Desde junho de 2023, Enila vive em uma nova instituição. “Ela faz fisioterapias em grupo, pintura, charadinhas e tem várias ações bem legais”, diz Ana.
“Não estar em casa é algo que ainda mexe muito com ela – e com a gente também. Mas sinto que hoje ela entende que precisa estar lá para ser cuidada e para as pessoas a ajudarem.” A aposentada tem hoje 65 anos, já não fala mais e precisa de cadeira de rodas para se locomover.
Ana sente saudade, mas diz que está mais tranquila sobre a decisão de deixar Enila em uma instituição.
Ela continua visitando a mãe e a leva para passear sempre que possível.
Meses atrás, uma das melhores amigas de Enila visitou a aposentada na instituição.
Foi um momento marcante, porque essa amiga havia criticado Ana no passado por ter deixado a mãe em uma instituição.
“Ela chorou e me pediu desculpas. Disse que estava errada, porque viu que eu continuo dando carinho e amor para a minha mãe.”

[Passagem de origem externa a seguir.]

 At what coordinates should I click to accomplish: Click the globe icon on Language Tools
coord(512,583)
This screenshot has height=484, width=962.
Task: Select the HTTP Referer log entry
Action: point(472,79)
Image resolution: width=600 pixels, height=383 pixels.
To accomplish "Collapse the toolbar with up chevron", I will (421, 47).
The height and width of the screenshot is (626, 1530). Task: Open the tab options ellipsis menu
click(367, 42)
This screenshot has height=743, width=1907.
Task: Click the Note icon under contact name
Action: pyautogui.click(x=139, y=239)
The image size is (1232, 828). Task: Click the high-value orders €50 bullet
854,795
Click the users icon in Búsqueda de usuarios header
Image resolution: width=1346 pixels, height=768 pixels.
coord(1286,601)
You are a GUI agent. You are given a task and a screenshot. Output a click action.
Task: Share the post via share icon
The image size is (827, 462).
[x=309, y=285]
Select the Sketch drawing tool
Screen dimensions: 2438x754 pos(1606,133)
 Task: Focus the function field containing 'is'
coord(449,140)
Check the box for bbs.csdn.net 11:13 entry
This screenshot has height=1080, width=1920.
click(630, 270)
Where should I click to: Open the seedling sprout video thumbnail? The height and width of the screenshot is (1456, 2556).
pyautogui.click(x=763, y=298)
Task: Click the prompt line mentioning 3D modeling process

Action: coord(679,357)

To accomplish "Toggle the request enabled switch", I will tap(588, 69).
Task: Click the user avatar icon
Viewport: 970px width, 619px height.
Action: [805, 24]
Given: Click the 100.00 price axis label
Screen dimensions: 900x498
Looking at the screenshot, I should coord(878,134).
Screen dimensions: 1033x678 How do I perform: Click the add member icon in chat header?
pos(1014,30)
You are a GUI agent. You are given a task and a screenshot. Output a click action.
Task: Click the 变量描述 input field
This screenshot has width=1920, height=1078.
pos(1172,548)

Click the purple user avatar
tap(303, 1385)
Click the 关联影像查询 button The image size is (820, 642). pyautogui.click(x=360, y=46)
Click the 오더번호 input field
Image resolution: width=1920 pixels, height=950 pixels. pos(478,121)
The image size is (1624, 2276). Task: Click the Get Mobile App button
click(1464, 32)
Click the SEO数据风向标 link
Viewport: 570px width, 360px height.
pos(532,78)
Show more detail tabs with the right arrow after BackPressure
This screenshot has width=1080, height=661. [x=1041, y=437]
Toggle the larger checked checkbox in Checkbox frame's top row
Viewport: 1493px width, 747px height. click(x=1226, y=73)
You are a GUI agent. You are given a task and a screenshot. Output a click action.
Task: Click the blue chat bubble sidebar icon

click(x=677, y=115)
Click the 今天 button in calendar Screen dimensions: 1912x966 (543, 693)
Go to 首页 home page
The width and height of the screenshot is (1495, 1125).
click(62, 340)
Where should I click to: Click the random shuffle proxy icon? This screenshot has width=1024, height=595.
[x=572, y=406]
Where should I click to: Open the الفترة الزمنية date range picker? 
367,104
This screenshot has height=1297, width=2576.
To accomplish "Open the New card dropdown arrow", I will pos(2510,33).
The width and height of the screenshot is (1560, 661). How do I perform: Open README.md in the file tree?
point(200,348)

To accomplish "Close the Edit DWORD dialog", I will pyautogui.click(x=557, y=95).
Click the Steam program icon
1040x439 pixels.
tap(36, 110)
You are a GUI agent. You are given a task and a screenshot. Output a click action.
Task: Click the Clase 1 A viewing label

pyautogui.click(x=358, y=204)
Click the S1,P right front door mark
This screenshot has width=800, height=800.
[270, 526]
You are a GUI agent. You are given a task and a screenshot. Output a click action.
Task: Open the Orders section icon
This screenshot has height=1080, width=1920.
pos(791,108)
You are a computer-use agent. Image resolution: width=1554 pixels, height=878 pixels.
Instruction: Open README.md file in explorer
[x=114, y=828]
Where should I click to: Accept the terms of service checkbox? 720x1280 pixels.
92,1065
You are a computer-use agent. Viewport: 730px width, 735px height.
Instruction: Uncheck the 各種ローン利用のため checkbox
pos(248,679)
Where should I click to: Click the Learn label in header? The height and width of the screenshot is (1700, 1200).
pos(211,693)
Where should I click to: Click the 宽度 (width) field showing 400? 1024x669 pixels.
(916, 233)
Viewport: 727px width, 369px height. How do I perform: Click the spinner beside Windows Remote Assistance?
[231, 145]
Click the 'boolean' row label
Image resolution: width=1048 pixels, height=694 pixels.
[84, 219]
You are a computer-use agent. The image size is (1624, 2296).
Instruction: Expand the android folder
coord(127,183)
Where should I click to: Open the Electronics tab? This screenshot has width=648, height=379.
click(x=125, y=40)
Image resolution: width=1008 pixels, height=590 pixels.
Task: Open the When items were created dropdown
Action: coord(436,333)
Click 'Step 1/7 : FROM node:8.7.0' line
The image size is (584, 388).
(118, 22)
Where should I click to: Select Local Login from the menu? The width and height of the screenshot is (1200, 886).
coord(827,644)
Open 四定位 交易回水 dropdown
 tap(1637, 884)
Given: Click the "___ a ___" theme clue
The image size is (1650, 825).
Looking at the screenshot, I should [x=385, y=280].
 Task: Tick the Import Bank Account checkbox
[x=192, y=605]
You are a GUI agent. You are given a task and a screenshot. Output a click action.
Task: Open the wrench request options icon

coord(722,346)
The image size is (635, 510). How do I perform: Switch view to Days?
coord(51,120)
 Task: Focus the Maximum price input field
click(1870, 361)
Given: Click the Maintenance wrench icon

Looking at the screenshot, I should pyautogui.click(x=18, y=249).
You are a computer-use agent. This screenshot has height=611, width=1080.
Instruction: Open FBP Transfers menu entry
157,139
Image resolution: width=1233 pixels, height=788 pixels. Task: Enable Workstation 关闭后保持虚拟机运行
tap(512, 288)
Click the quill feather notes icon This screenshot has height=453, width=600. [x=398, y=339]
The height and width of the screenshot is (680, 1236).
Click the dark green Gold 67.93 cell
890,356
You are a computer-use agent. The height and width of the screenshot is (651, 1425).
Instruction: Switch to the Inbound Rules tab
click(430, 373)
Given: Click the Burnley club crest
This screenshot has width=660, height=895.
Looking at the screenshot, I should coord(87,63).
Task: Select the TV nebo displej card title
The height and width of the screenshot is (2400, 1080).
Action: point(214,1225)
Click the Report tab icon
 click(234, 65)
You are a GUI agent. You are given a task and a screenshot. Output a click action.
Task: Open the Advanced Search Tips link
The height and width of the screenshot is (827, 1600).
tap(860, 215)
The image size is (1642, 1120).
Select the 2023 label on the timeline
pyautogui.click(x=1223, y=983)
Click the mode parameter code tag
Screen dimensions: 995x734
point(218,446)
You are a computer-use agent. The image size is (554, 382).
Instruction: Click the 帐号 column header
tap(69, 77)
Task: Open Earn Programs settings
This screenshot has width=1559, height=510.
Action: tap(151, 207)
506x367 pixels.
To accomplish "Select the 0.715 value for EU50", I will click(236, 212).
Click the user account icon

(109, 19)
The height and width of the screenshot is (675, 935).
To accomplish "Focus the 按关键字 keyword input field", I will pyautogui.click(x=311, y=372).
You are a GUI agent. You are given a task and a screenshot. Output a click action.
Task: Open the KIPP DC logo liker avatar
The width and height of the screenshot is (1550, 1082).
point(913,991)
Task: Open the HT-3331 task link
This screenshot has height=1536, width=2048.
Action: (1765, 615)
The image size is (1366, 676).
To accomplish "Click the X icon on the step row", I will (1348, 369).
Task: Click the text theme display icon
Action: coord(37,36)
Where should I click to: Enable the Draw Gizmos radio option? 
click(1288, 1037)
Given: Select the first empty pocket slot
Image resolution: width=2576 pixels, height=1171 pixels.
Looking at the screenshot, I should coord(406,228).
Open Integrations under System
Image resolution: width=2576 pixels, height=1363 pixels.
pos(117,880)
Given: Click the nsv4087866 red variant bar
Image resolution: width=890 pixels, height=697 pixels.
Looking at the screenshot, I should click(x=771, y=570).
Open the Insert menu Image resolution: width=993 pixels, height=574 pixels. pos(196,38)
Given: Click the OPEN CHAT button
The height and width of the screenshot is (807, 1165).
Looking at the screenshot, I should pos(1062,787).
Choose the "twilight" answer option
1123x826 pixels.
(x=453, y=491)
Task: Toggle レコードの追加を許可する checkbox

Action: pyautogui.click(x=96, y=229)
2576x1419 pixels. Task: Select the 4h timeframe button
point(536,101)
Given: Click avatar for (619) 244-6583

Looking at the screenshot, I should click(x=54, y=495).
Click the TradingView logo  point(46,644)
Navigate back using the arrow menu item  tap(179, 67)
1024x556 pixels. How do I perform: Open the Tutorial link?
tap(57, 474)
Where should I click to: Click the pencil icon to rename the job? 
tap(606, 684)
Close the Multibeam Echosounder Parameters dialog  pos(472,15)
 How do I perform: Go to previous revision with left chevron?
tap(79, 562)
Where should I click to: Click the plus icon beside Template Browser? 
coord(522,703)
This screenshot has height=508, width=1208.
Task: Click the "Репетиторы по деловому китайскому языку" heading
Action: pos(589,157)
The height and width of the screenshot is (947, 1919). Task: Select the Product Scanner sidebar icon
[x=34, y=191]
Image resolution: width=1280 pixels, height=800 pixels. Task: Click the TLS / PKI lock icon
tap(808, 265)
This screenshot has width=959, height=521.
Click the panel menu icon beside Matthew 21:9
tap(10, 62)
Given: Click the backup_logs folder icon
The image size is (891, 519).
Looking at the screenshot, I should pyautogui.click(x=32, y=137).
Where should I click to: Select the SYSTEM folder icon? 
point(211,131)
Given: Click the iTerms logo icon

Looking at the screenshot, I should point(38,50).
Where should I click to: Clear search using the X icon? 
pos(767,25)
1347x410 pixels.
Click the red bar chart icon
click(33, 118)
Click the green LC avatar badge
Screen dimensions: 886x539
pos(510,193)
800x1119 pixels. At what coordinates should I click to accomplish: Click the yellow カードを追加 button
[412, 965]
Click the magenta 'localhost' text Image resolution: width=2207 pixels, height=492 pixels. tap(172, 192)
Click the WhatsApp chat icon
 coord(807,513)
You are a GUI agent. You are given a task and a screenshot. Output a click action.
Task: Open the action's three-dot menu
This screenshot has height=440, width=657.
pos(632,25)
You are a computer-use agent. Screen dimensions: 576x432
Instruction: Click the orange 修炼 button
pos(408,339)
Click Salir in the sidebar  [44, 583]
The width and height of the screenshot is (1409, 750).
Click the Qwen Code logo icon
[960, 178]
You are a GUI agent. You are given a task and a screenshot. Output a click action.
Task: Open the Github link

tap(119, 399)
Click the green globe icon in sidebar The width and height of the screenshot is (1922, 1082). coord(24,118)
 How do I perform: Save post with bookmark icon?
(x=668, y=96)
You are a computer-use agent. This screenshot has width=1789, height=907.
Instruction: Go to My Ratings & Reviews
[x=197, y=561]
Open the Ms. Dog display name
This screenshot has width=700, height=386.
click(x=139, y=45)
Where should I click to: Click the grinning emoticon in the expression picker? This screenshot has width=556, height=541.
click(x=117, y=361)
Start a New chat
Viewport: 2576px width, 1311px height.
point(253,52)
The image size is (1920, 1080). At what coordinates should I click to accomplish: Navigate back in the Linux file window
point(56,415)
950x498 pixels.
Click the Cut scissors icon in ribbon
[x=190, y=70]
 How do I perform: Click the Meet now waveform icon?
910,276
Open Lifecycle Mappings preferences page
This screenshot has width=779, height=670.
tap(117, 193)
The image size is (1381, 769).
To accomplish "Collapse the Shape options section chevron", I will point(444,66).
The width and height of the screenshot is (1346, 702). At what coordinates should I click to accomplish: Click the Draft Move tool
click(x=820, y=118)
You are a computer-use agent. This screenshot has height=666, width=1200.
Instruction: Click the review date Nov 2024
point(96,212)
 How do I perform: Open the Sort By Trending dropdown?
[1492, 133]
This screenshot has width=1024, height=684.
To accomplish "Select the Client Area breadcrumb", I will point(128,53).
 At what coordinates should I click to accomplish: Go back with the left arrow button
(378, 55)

Recentemente, Ana retomou um sonho que havia deixado de lado por conta da atenção que precisava dedicar à mãe: está planejando um intercâmbio para trabalhar como babá nos Estados Unidos.
“Não me formei em uma faculdade porque desisti da que eu havia começado e vejo que preciso começar a construir a minha vida”, diz. “Tenho que ter uma vida independente dela, porque senão, quando ela não estiver mais aqui, não sei o que pode acontecer comigo.”
A jovem está confiante que a instituição e o seu irmão darão os cuidados necessários no período em que ela estiver fora do país.
“Ela não vai ficar desamparada. O intercâmbio é por mim e também por ela, que me criou para ser uma pessoa livre.”